PDT-fluence was normal in 49%, half in 46%, other in 3%, Dr. Lim said, with 94% having treatment duration of 83 seconds (with 5% at 40 seconds).

The majority of patients (89%) underwent one PDT session, and 86% had one treatment spot. Indocyanine green angiography guidance was followed in 51% of the cases, Dr. Lim reported.

Follow-up ranged from 1 month to more than 1 year, but the mean follow up was 15 weeks (98%). At baseline, mean visual acuity (logMAR) was 0.39 (or about 20/50).

“Post-PDT VA was strongly correlated to the patient’s baseline VA,” Dr. Lim said. “At the last post-PDT visit, VA improved more than 2 lines in 26% of those with baseline VA of 20/32 or better, in 55% of those with baseline VA of 20/40 to 20/80, and in 59% of eyes with baseline VA of 20/100 or worse.”

Vision improved more than 3 lines in less than 1%, 29%, and 48% of eyes with baseline VA 20/32 or better, 20/40 to 20/80 and 20/100 or worse, respectively, she said.

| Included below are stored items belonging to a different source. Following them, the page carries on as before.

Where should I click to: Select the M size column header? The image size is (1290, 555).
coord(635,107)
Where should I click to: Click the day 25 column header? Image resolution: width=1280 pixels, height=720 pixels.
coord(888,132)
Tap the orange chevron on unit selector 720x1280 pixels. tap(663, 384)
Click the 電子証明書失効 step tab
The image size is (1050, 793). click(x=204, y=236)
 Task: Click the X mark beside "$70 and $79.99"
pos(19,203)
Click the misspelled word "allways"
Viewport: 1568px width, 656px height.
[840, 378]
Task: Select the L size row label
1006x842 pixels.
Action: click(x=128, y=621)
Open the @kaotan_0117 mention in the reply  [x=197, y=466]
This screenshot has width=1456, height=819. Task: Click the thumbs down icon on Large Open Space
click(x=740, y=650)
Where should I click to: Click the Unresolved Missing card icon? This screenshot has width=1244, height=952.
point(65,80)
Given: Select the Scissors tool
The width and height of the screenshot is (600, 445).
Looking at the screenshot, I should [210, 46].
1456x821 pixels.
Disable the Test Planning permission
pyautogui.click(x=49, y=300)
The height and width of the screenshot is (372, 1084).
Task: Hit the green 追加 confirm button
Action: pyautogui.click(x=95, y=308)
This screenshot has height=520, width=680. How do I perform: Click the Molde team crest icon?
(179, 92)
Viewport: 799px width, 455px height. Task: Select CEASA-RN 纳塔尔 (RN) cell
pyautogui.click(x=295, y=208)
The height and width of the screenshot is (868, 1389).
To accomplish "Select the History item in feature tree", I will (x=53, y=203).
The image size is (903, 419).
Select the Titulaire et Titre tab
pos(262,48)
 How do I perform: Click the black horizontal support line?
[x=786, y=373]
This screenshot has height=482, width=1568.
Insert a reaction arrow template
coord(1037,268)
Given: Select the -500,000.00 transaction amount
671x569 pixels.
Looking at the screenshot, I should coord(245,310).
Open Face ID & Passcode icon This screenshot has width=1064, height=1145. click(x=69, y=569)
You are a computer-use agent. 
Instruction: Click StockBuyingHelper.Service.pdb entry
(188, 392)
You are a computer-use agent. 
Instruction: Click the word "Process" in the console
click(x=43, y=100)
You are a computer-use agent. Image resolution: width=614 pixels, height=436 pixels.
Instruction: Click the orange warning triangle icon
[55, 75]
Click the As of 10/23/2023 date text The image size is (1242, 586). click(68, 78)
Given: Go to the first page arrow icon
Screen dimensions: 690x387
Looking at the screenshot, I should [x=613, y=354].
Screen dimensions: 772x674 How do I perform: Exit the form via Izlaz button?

“These were eyes with chronic disease,” Dr. Lim said. “There may have been some irreversible photoreceptor damage,” she said. “There is also a ceiling effect. Eyes with better vision do not have as much room for gaining lines of vision as those that are, for example, 20/200.”

Overall, only 18 eyes (7%) lost 3 or more lines of vision, but none from geographic atrophy.

Subretinal fluid resolved in 75% of patients after the first visit, and in 81% by the last post-PDT visit, Dr. Lim said.

“The subretinal fluid resolution was maintained over time,” she said.

Overall, OCT changes were more than 25 μm in 68% to 86% of eyes.

A multivariate analysis showed no differences in response for age, race, fluence, fluorescein angiography leakage type, steroid use, ICG guidance, or fluid location.

Lastly, complications were uncommon, Dr. Lim said, with only 4% having retinal pigment epithelium atrophy and only 2% having an acute visual decrease.

In eyes with CSC, Dr. Lim explained that VA is more important than anatomy when considering re-treating, but she added that “if the VA is still down and there is leakage, I would re-treat, but I’d wait 3 months between PDT treatments.”

 

Jennifer I. Lim, MD

The Macula Soceity received an unrestricted grant from QLT for this study. Dr. Lim does not have any financial interests to report (and was not a recipient of the grant funding).